Ne bir şut, ne bir ara pası, ne kafa topu… Futbol adına güzel olan hiçbirşey kalmadı aklımda bu maçla ilgili. Ve aklıma daha önce çok kez yazmış olduğum, “karşındaki ne kadar iyiyse sen de o kadar iyi olabilin” lafı geldi.
Düşünün Gençlik Gücü son sırada ve play-out oynamak istiyor. Hamitköy de play-outtan kurtulma hedefinde olan bir takım. 30uncu dakikada Hamitköy’ün 10 numara giyen yabancısı Camara gereksiz hareketle kırmızı kart görüyor ve ev sahibi takım 10 kişi kalıyor sahada.
GG yedek kulübesi heyecanlanıyor iştahlanıyor bu anlarda.
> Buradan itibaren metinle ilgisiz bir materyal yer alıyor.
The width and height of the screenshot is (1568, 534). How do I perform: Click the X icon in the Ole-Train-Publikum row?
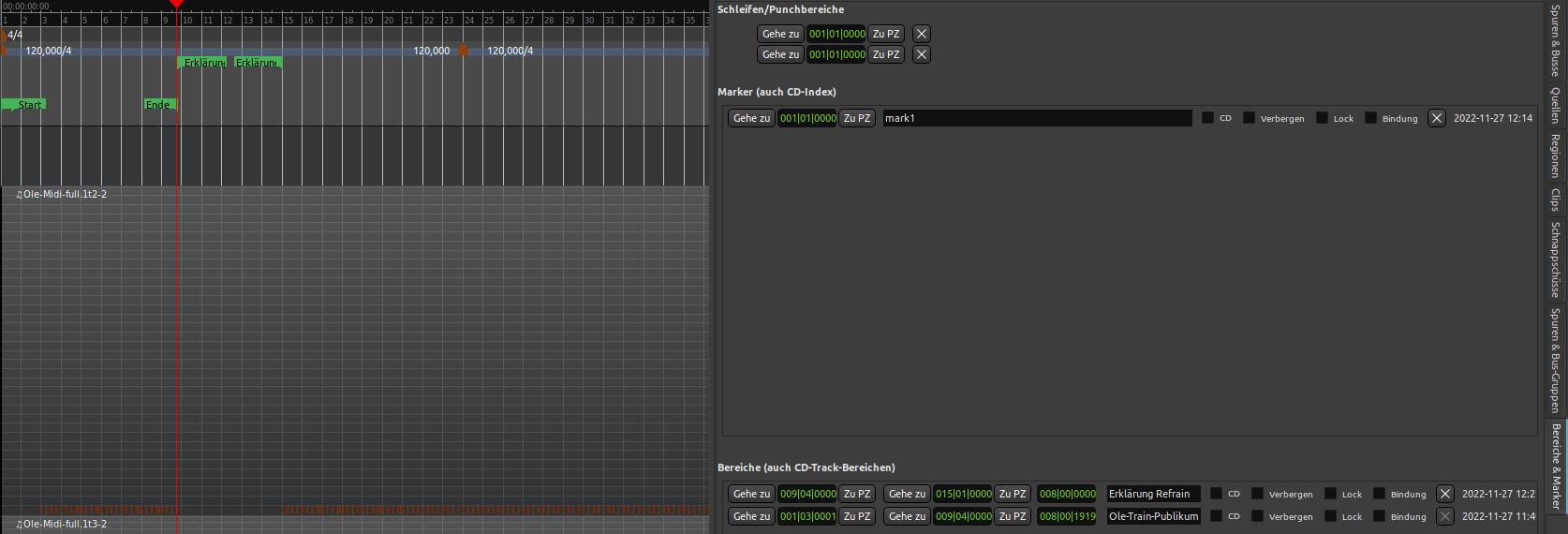click(1444, 516)
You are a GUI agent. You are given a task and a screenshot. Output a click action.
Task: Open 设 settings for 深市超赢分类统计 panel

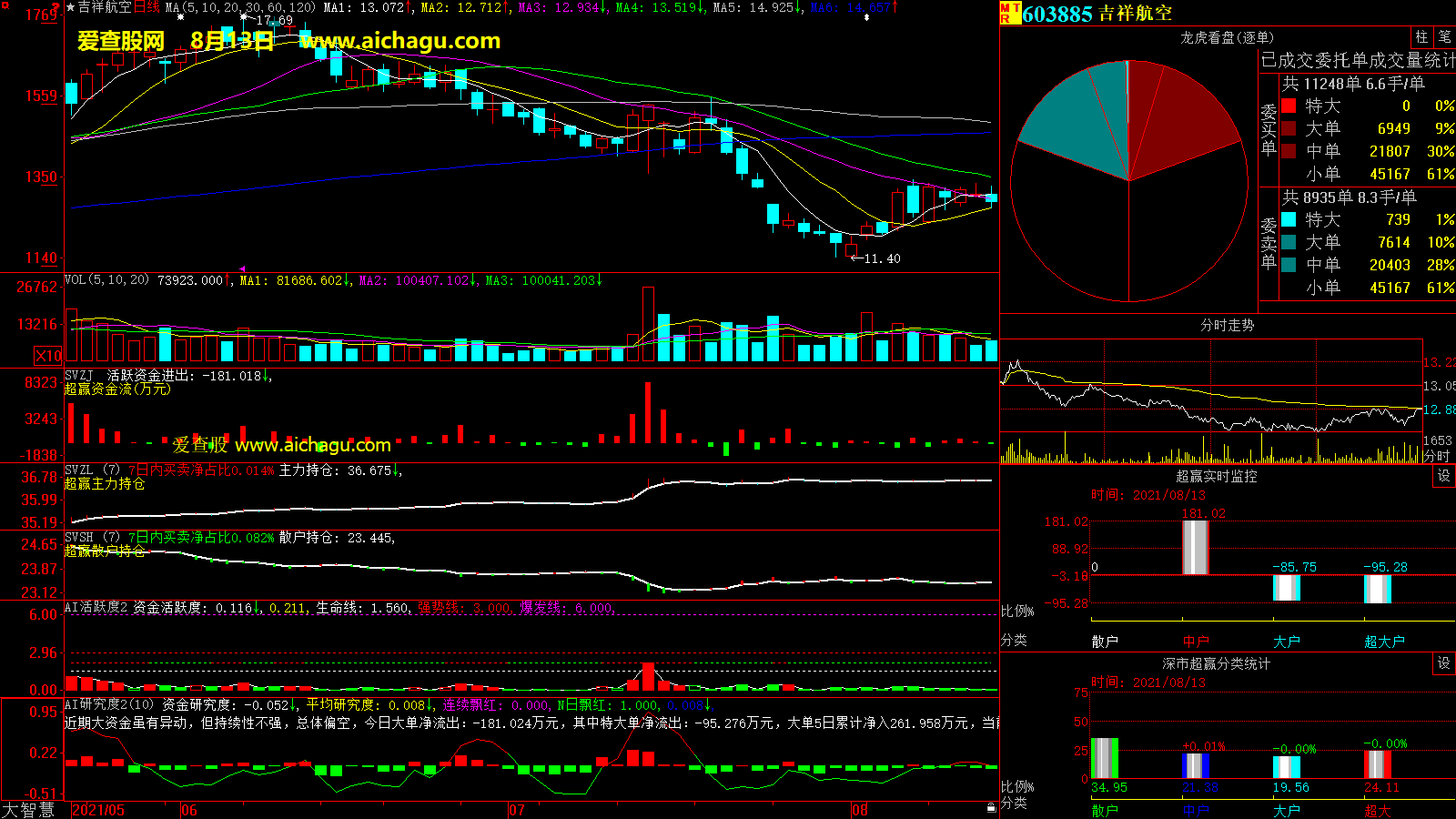tap(1444, 663)
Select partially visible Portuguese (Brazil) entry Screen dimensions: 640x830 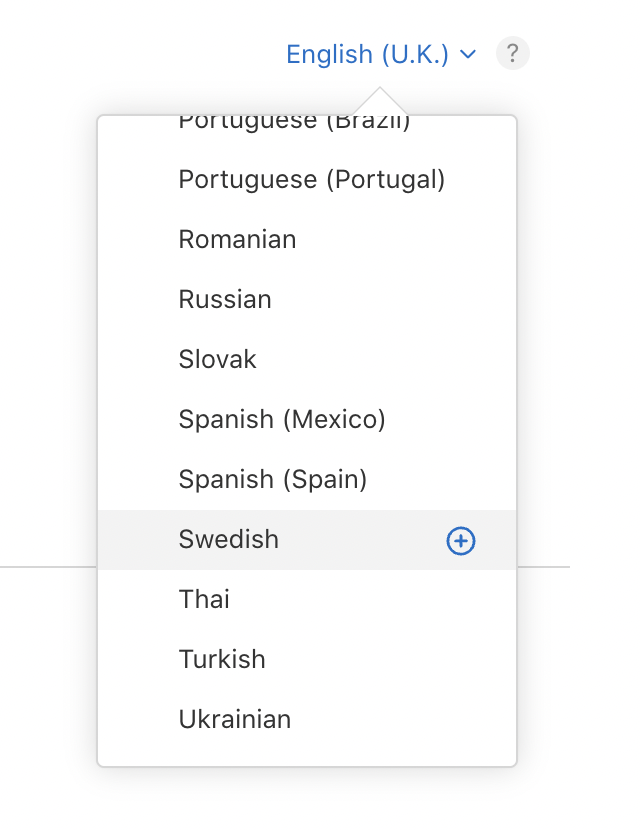click(x=294, y=124)
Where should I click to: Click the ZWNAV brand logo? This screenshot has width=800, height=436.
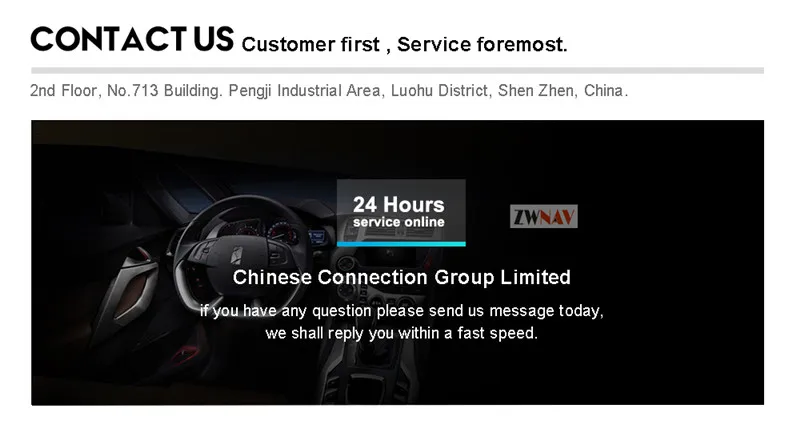pyautogui.click(x=543, y=217)
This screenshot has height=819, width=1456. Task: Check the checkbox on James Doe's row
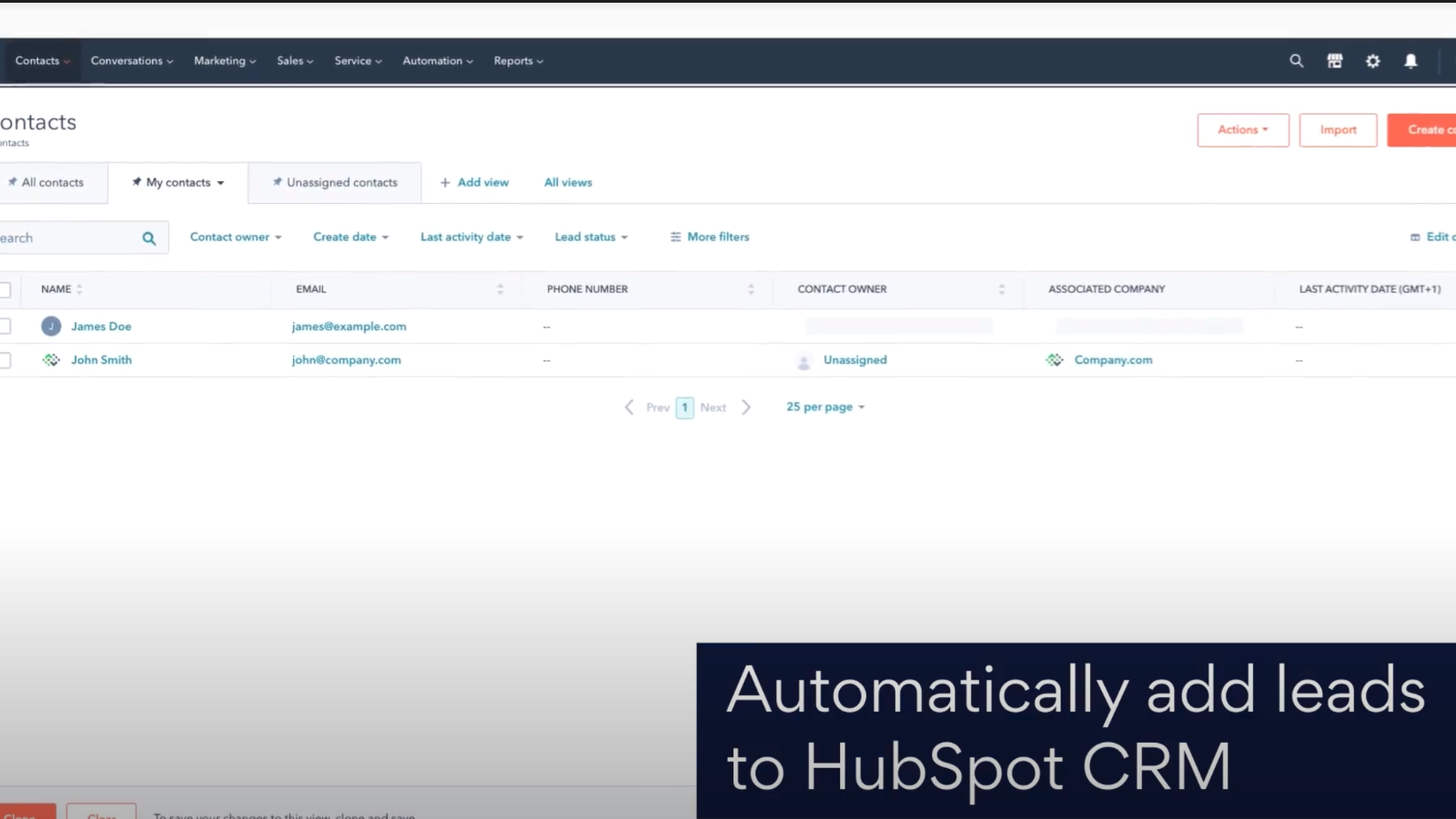pyautogui.click(x=5, y=326)
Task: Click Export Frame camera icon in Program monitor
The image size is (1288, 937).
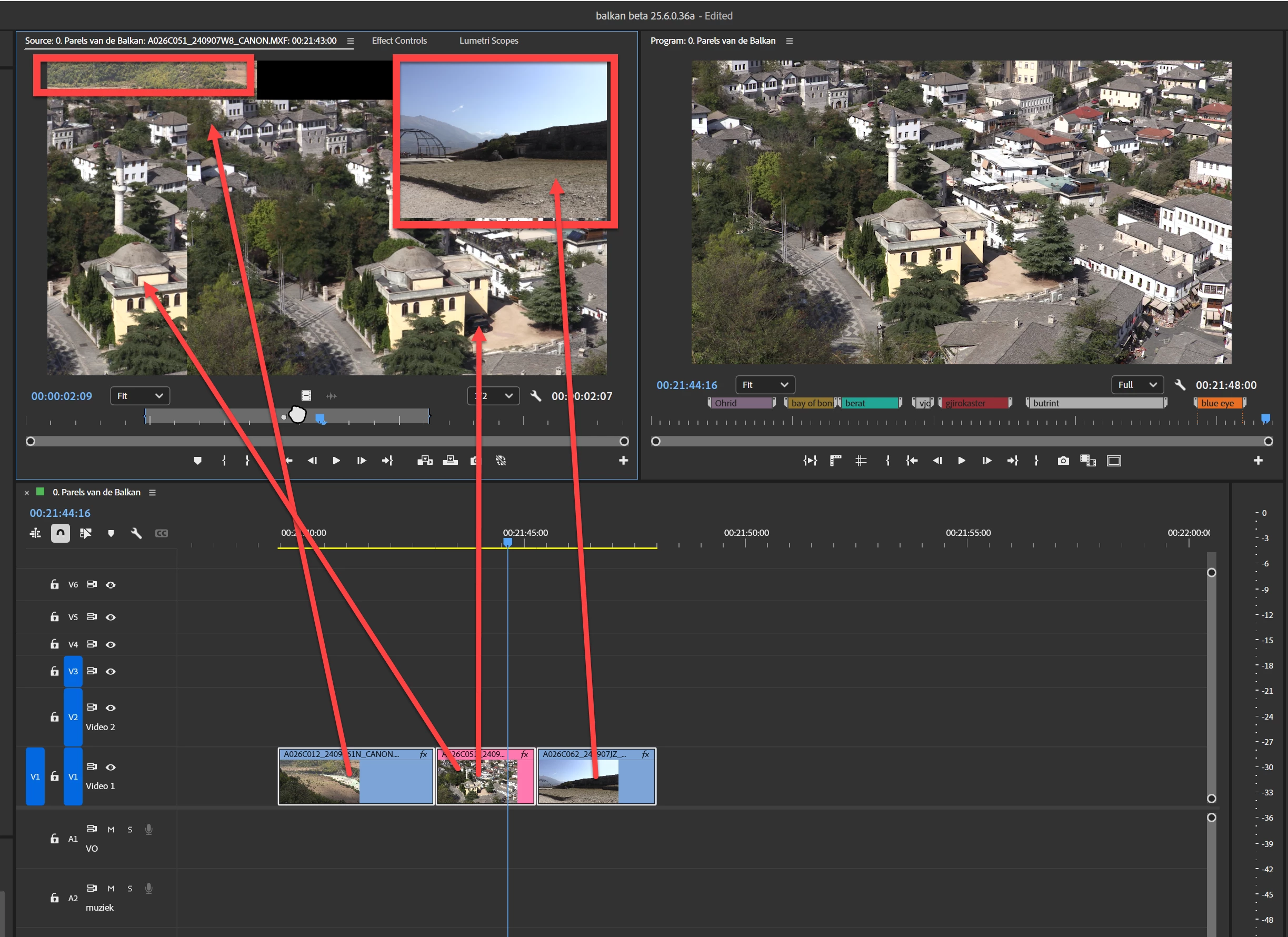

Ama sahadaki oyuncularda tık yok.. Böyle de olunca Süper Lig’e veda dedikoduları başlıyor artık ağızlarda.
GG pas yapacağına, rakibi yormaya çalışacağına, çok adamla hücuma çıkacağına, gol atmak için uğraşacağına hiç bir cevap veremiyor 10 kişi kalan rakibine. Savunma bütün topları uzun attı. 80inci dakikada bile böyle oynadı. Hiç organize olmaya çalışma girişimi yok. Dönen topları alamadılar, orta sahada direnç gösteremediler, kısaca istemedi GG’liler.
Hamitköy ise 10 kişi kaldıktan sonra daha istekli oynadı. Tüm ikili mücadeleleri kazandılar. Hava toplarını topladılar. Savunmadan çıkarken organize çıktılar. 9 numara pozisyonunda etkili oyuncuları olsa farklı galibiyet de gelebilirdi ancak hücuma çıkan tüm toplam üçüncü bölgede eridi. Ancak yukarıda da yazdığım gibi 60 dakika 10 kişi mücadele eden Hamitköy’ün direnci, inancı ve mücadelesi çok iyiydi. Ve bunun sonucunda da haklı galibiyet aldılar bence.
Hakem Kerem Eran’ın kırmızı kartlarda doğru olduğunu ve iyi bir yönetim sergilediğini belirtmek isterim.